Data for the task Start Marker

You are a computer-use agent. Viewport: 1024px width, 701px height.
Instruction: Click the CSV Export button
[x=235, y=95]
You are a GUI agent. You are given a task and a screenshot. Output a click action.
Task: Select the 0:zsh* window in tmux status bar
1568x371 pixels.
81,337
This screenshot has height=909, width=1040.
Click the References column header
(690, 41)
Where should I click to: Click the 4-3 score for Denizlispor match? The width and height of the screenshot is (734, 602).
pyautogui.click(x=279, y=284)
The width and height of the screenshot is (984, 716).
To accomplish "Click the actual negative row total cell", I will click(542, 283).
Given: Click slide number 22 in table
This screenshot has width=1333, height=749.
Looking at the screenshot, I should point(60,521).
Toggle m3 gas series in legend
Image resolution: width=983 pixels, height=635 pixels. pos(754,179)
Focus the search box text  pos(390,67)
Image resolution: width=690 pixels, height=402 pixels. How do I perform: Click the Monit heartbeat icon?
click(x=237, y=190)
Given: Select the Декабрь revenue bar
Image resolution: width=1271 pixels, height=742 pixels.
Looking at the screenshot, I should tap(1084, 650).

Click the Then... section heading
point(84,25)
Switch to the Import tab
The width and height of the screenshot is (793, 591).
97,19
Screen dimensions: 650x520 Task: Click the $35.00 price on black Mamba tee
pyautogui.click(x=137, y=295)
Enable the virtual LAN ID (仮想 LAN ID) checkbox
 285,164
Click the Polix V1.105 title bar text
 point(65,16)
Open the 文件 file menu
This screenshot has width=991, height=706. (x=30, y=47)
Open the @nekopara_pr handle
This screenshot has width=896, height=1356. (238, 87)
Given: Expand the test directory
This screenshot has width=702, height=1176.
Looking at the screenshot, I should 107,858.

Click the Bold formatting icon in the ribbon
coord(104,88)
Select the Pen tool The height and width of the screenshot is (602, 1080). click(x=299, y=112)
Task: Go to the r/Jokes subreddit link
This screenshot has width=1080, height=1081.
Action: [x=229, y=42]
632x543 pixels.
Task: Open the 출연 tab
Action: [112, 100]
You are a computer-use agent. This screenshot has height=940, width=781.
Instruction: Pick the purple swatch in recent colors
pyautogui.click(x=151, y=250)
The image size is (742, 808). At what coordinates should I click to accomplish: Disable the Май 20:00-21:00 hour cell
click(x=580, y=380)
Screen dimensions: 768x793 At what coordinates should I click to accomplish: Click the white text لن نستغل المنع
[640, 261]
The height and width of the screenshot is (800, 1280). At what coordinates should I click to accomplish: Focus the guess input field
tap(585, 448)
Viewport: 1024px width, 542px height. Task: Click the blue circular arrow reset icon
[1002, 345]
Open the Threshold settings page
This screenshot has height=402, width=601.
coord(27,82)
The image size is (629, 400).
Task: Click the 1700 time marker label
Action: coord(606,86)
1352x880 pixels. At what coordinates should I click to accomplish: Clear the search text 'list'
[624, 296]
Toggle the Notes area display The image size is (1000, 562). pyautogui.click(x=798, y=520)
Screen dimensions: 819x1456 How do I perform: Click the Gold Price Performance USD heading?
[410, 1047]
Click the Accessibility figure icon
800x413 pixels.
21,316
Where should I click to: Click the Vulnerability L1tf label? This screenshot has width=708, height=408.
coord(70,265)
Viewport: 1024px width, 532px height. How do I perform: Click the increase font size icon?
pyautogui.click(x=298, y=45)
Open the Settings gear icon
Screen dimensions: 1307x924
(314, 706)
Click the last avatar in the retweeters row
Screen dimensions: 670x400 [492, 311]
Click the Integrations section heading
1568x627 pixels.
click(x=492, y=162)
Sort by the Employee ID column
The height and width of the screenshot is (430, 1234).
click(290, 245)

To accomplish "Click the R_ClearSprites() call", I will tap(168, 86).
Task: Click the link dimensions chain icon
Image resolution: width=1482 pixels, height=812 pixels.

Data for the task End Marker

(Problem to solve):
Repeat every record above precisely.

(Solution for this problem):
You are a computer-use agent. Viewport: 1024px width, 701px height.
Instruction: Click the CSV Export button
[x=235, y=95]
You are a GUI agent. You are given a task and a screenshot. Output a click action.
Task: Select the 0:zsh* window in tmux status bar
1568x371 pixels.
81,337
This screenshot has height=909, width=1040.
Click the References column header
(690, 41)
Where should I click to: Click the 4-3 score for Denizlispor match? The width and height of the screenshot is (734, 602).
pyautogui.click(x=279, y=284)
The width and height of the screenshot is (984, 716).
To accomplish "Click the actual negative row total cell", I will click(542, 283).
Given: Click slide number 22 in table
This screenshot has width=1333, height=749.
Looking at the screenshot, I should point(60,521).
Toggle m3 gas series in legend
Image resolution: width=983 pixels, height=635 pixels. pos(754,179)
Focus the search box text  pos(390,67)
Image resolution: width=690 pixels, height=402 pixels. How do I perform: Click the Monit heartbeat icon?
click(x=237, y=190)
Given: Select the Декабрь revenue bar
Image resolution: width=1271 pixels, height=742 pixels.
Looking at the screenshot, I should tap(1084, 650).

Click the Then... section heading
point(84,25)
Switch to the Import tab
The width and height of the screenshot is (793, 591).
97,19
Screen dimensions: 650x520 Task: Click the $35.00 price on black Mamba tee
pyautogui.click(x=137, y=295)
Enable the virtual LAN ID (仮想 LAN ID) checkbox
 285,164
Click the Polix V1.105 title bar text
 point(65,16)
Open the 文件 file menu
This screenshot has width=991, height=706. (x=30, y=47)
Open the @nekopara_pr handle
This screenshot has width=896, height=1356. (238, 87)
Given: Expand the test directory
This screenshot has width=702, height=1176.
Looking at the screenshot, I should 107,858.

Click the Bold formatting icon in the ribbon
coord(104,88)
Select the Pen tool The height and width of the screenshot is (602, 1080). click(x=299, y=112)
Task: Go to the r/Jokes subreddit link
This screenshot has width=1080, height=1081.
Action: [x=229, y=42]
632x543 pixels.
Task: Open the 출연 tab
Action: [112, 100]
You are a computer-use agent. This screenshot has height=940, width=781.
Instruction: Pick the purple swatch in recent colors
pyautogui.click(x=151, y=250)
The image size is (742, 808). At what coordinates should I click to accomplish: Disable the Май 20:00-21:00 hour cell
click(x=580, y=380)
Screen dimensions: 768x793 At what coordinates should I click to accomplish: Click the white text لن نستغل المنع
[640, 261]
The height and width of the screenshot is (800, 1280). At what coordinates should I click to accomplish: Focus the guess input field
tap(585, 448)
Viewport: 1024px width, 542px height. Task: Click the blue circular arrow reset icon
[1002, 345]
Open the Threshold settings page
This screenshot has height=402, width=601.
coord(27,82)
The image size is (629, 400).
Task: Click the 1700 time marker label
Action: coord(606,86)
1352x880 pixels. At what coordinates should I click to accomplish: Clear the search text 'list'
[624, 296]
Toggle the Notes area display The image size is (1000, 562). pyautogui.click(x=798, y=520)
Screen dimensions: 819x1456 How do I perform: Click the Gold Price Performance USD heading?
[410, 1047]
Click the Accessibility figure icon
800x413 pixels.
21,316
Where should I click to: Click the Vulnerability L1tf label? This screenshot has width=708, height=408.
coord(70,265)
Viewport: 1024px width, 532px height. How do I perform: Click the increase font size icon?
pyautogui.click(x=298, y=45)
Open the Settings gear icon
Screen dimensions: 1307x924
(314, 706)
Click the last avatar in the retweeters row
Screen dimensions: 670x400 [492, 311]
Click the Integrations section heading
1568x627 pixels.
click(x=492, y=162)
Sort by the Employee ID column
The height and width of the screenshot is (430, 1234).
click(290, 245)

To accomplish "Click the R_ClearSprites() call", I will tap(168, 86).
Task: Click the link dimensions chain icon
Image resolution: width=1482 pixels, height=812 pixels.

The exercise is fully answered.